Since the problem definition demands less than O(X^2) complexity, where X ~= N*log(N), the following solution is acceptable. Its theoretical complexity is below O(X^2), testing each number below X by all its preceding numbers until a divisor is found. For primes only, having ~ X/log(X) primes overall, the complexity is thus O(X^2/log(X)). Most of the composites are multiples of small primes so are only divided few times, so they don't count.

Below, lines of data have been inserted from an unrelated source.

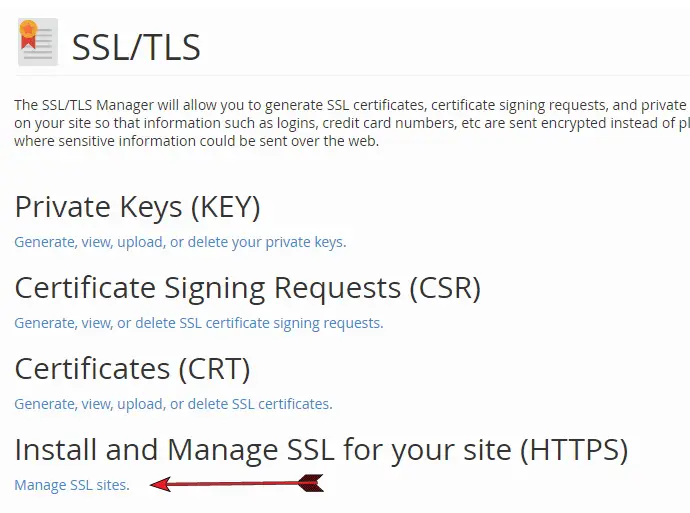Click the Certificates (CRT) heading
Viewport: 690px width, 513px height.
[x=132, y=369]
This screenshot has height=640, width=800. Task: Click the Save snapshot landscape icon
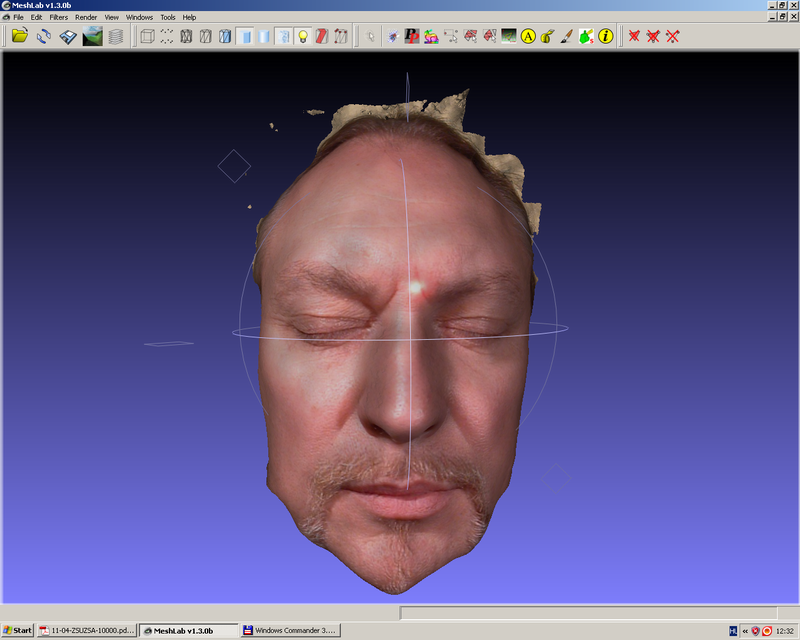(x=92, y=37)
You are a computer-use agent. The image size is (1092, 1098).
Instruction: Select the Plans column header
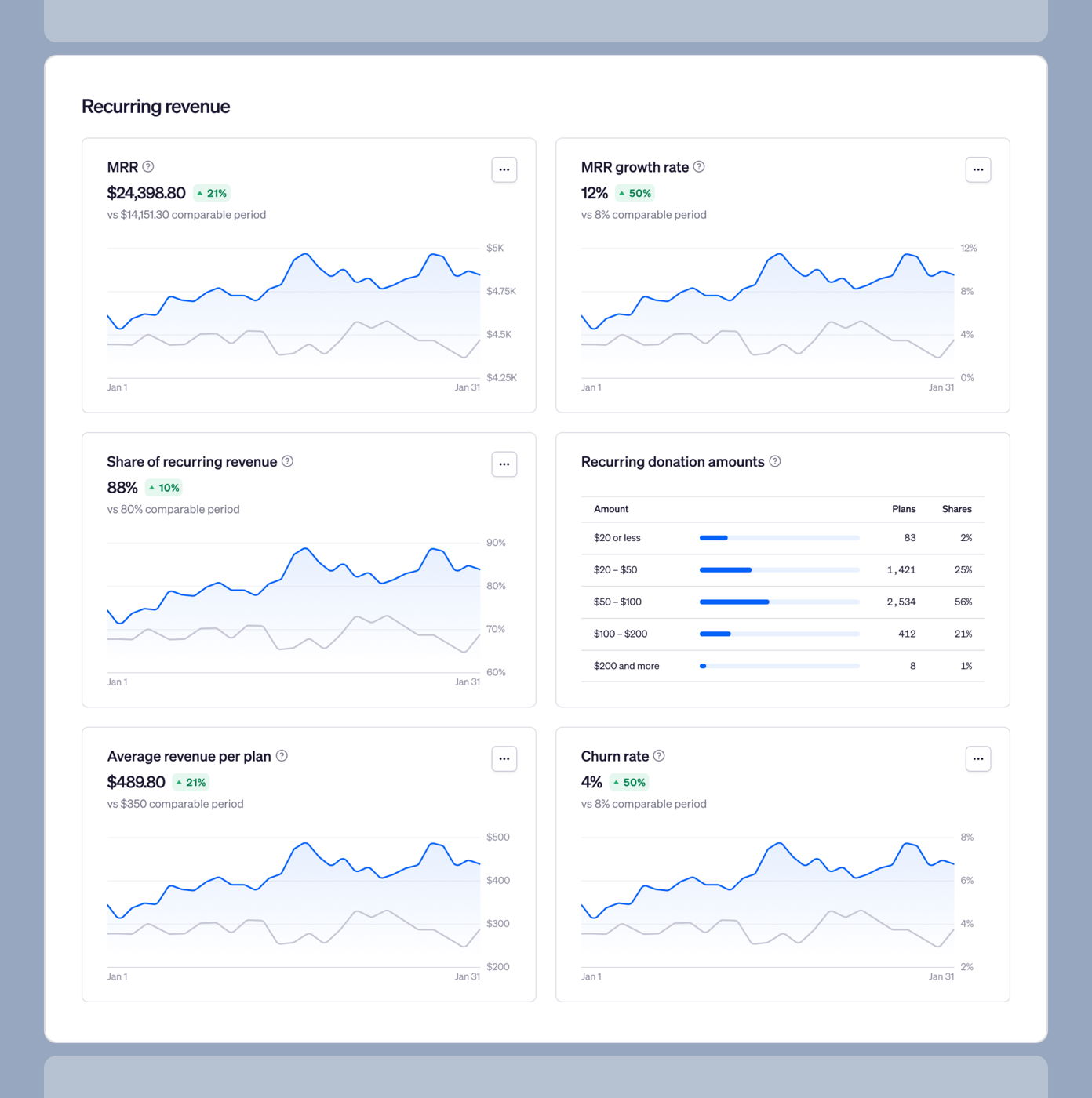[x=904, y=509]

p n=take n[n|n<-[2..],all((>0).rem n)[2..n-1]]

Prelude> last $ p 500
3571    (1.60 secs)
Prelude> last $ p 700
5279    (3.31 secs)
Prelude> logBase (5279/3571) (3.31/1.60)  -- in X
1.8597116027280054
Prelude> logBase (7/5) (3.31/1.60)        -- in N
2.1604889825177507

Prelude> last $ p 900
6997    (5.69 secs)
Prelude> logBase (6997/5279) (5.69/3.31)
1.9228821930296973                        -- in X
Prelude> logBase (9/7) (5.69/3.31)
2.155714108637307                         -- in N

If the complexity constraint in the problem definition will be amended to below O(N^1.5) (as I believe it should) then this solution will not be acceptable. That is why I post it in addition to another Haskell solution which is indeed better than O(N^1.5).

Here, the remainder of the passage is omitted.